6. Confidentiality of Proprietary Information. Employee agrees, during or after the term of this employment, not to reveal confidential information, or trade secrets to any person, firm, corporation, or entity. Should Employee reveal or threaten to reveal this information, the Company shall be entitled to an injunction restraining the Employee from disclosing same, or from rendering any services to any entity to whom said information has been or is threatened to be disclosed, the right to secure an injunction is not exclusive, and the Company may pursue any other remedies it has against the Employee for a breach or threatened breach of this condition, including the recovery of damages from the Employee.
7. Reimbursement of Expenses. The Employee may incur reasonable expenses for furthering the Company's business, including expenses for entertainment, travel, and similar items. The Company shall reimburse Employee for all business expenses after the Employee presents an itemized account of expenditures, pursuant to Company policy.
8. Renewal. Unless otherwise terminated, this Agreement may be renewed for successive three-year periods upon written agreement of both parties not less than ninety (90) days prior to the scheduled date of termination.
9. Termination of Agreement. Without cause, the Company may terminate this agreement at any time upon thirty (30) days' written notice to the Employee. Likewise, Employee may terminate this agreement at any time upon thirty (30) days' written notice to the Company.

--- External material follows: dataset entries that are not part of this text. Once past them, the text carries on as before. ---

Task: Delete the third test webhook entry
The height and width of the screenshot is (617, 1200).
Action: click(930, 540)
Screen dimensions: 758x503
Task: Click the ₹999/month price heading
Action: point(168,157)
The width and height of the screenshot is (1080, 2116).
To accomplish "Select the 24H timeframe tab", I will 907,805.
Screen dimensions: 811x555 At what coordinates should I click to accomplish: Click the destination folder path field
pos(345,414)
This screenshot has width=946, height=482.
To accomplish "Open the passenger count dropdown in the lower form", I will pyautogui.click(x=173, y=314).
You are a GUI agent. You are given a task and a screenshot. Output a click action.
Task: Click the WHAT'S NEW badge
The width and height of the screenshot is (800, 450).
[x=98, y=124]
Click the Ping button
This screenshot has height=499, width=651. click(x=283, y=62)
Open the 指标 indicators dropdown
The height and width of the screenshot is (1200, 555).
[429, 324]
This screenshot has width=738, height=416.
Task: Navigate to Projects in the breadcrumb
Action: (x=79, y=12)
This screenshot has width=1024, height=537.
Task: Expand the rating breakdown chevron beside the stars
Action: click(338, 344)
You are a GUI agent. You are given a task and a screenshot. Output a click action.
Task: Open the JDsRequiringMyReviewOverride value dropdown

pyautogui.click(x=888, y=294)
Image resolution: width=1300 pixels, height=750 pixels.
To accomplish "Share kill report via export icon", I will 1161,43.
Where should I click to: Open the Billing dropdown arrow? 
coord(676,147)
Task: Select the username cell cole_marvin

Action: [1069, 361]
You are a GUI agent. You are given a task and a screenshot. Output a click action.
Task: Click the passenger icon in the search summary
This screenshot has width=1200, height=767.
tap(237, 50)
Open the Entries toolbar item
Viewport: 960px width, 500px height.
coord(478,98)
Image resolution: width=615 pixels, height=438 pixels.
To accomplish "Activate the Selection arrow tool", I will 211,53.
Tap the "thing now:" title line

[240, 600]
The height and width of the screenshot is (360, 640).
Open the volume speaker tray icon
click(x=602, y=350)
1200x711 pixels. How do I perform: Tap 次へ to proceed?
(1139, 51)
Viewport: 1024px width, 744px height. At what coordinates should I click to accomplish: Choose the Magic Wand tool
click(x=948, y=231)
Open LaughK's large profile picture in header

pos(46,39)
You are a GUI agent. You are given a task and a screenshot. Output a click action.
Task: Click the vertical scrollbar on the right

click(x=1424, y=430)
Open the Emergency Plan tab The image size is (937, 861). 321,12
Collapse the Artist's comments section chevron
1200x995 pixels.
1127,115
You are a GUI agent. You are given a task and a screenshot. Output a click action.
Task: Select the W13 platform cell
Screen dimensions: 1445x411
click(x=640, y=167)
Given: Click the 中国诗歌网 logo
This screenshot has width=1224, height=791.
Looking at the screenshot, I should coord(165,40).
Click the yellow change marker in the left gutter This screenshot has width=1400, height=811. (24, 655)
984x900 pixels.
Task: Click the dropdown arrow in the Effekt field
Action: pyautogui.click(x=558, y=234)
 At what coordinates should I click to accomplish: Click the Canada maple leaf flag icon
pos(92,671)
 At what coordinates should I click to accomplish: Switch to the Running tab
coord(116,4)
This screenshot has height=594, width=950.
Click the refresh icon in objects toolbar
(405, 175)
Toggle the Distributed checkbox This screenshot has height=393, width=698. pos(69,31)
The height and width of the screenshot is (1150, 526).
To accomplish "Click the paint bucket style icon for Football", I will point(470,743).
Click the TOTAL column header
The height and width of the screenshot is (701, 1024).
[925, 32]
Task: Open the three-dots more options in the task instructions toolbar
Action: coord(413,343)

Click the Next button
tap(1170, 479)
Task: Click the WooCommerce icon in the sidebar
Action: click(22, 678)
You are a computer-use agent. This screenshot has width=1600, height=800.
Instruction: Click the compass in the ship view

10. Indemnification of Employee. To the fullest extent permitted by applicable law, Employee shall be indemnified and held harmless by the Company against any loss, cost or expense incurred by Employee in connection with any claim, proceeding, suit or action, whether civil, criminal, administrative, investigative or otherwise, including, without limitation, counsel fees incurred in the defense thereof, any settlement thereof and/or judgments rendered therein (collectively “Losses”), as to which Employee may become involved by reason of Employee’s employment by the Company, or by reason of any decision, action or omission by or of Employee made in good faith in the course of performance by Employee of Employee’s duties for the Company pursuant to this Agreement.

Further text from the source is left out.